Sorry, no. Right there in black and white: "This is the history of the heavens and the earth when they were created, in the day that the Lord God made the earth and the heavens, before any plant of the field was in the earth and before any herb of the field had grown." Can't really get away from that fact. It is between the second and third days of creation from Genesis 1.
Cherry-picking - repeating one part, out of context, as if that makes some point. It's sad that you don't see what you're doing. I know, you can't really get away from your cherry-picking. After all, doing so would mean having to admit you're wrong. Dunning-Kruger definitely precludes that.
I am quoting the relevant lines of the Bible in their entirety. If you cherry pick very carefully, you could create a new story where all of that happens after Genesis 1. And indeed you tried to do that above. But that's not what the Bible says.

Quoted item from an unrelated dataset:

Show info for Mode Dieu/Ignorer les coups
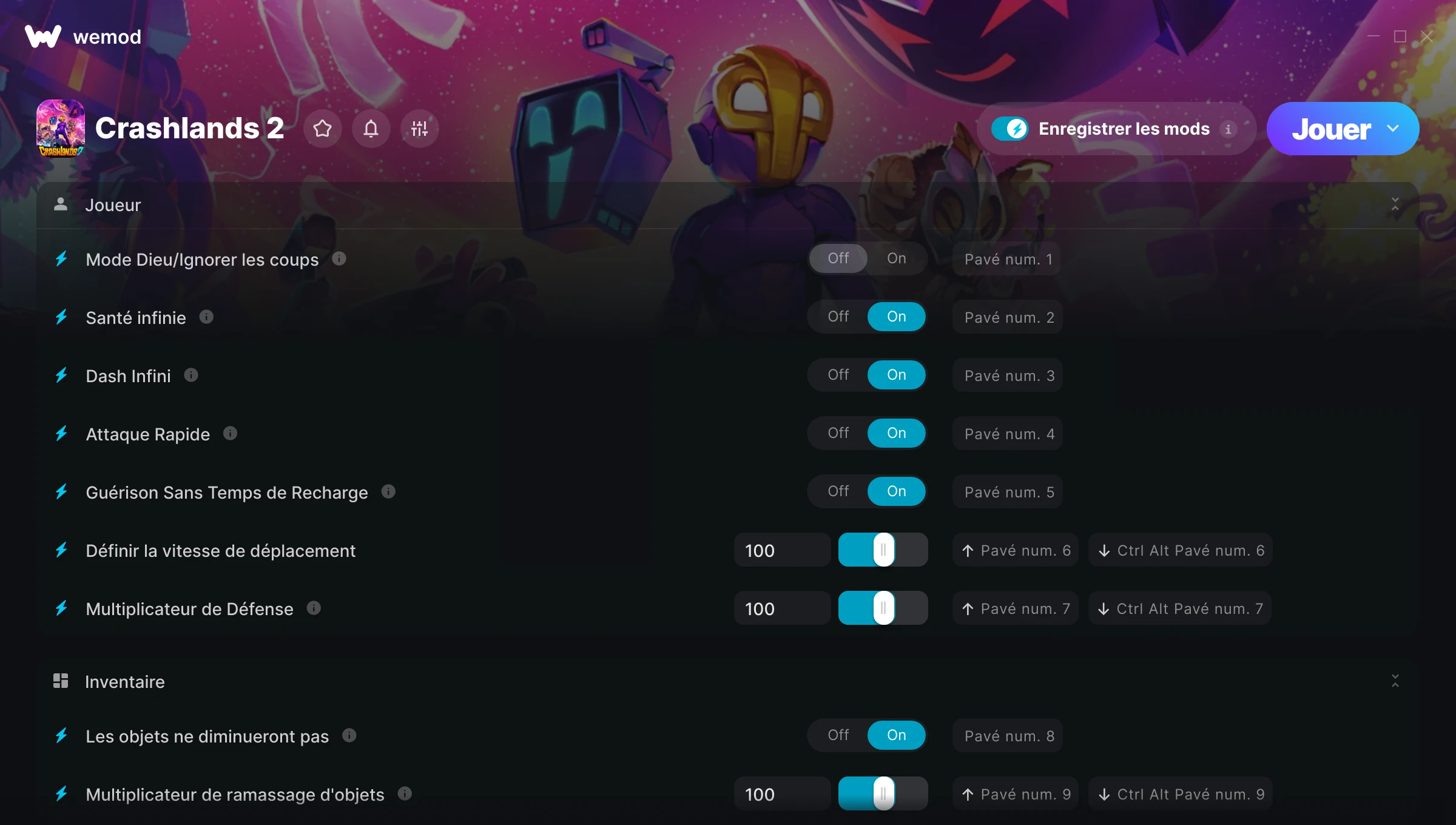Image resolution: width=1456 pixels, height=825 pixels. pos(339,259)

Projection, as you harp on one verse, taken out of context, over and over. Go look up any Christian commentary on those two chapters for yourself. That's the only way you're ever going to learn. But we both know you're not interested in learning anything at all.

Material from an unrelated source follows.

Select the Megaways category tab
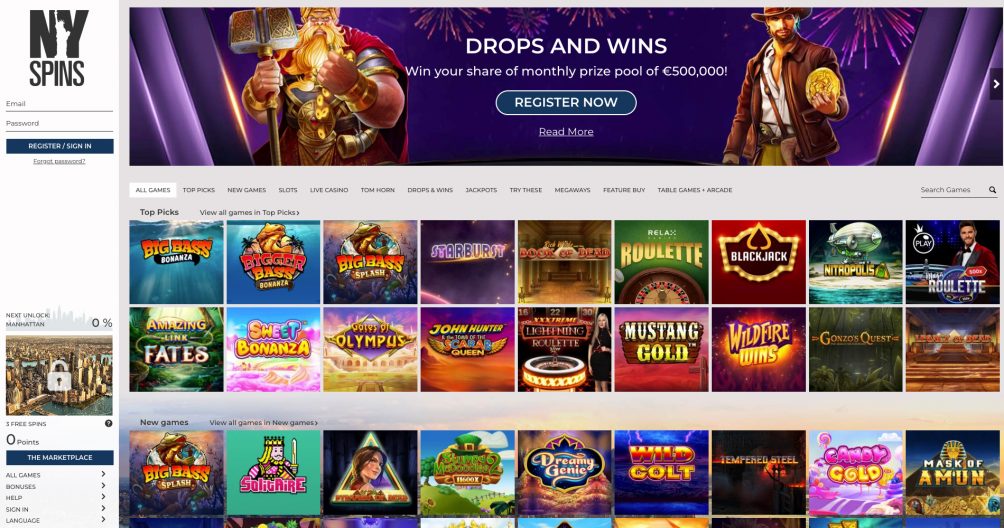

So either you are ignorant of what the Bible says, or you are intentionally trying to mislead people. I am going to go with Hanlon's Razor on that. You believe you are an expert on the Bible since you profess to follow it, but your fervent belief in your expertise leads you to make brain-dead mistakes like the mistakes you made above. In other words, your belief in your intellectual superiority actually causes the sort of boneheaded errors you claim others make.
Gotcha! You're hoisted by your own petard (assumptions) there. I don't profess to follow the Bible, because as I've repeated told many here, I'm not a Christian. Just a theist who does not espouse any organized religion. Unlike you, I merely understand the Bible, as I do several religious scriptures. I've studied comparative religion, but no Biblical scholar or expert. Just well-versed. And now you're just projecting your own repeatedly displayed Dunning-Kruger effect, trying to quell your cognitive dissonance with the veiled ad hom of Hanlon. You might make fewer faulty assumptions if you didn't get so worked up. Ask a question every now and then.
Good luck with that. On the plus side, if you stick with that sort of approach, you have a bright future in either the Trump administration or on FOX News.
Still desperately trying to quell that dissonance, huh? How's that working out for ya?
Again, go read any Christian commentary on Genesis 1 and 2. Learn something for once. God knows you've failed to learn the science I've tried to explain to you.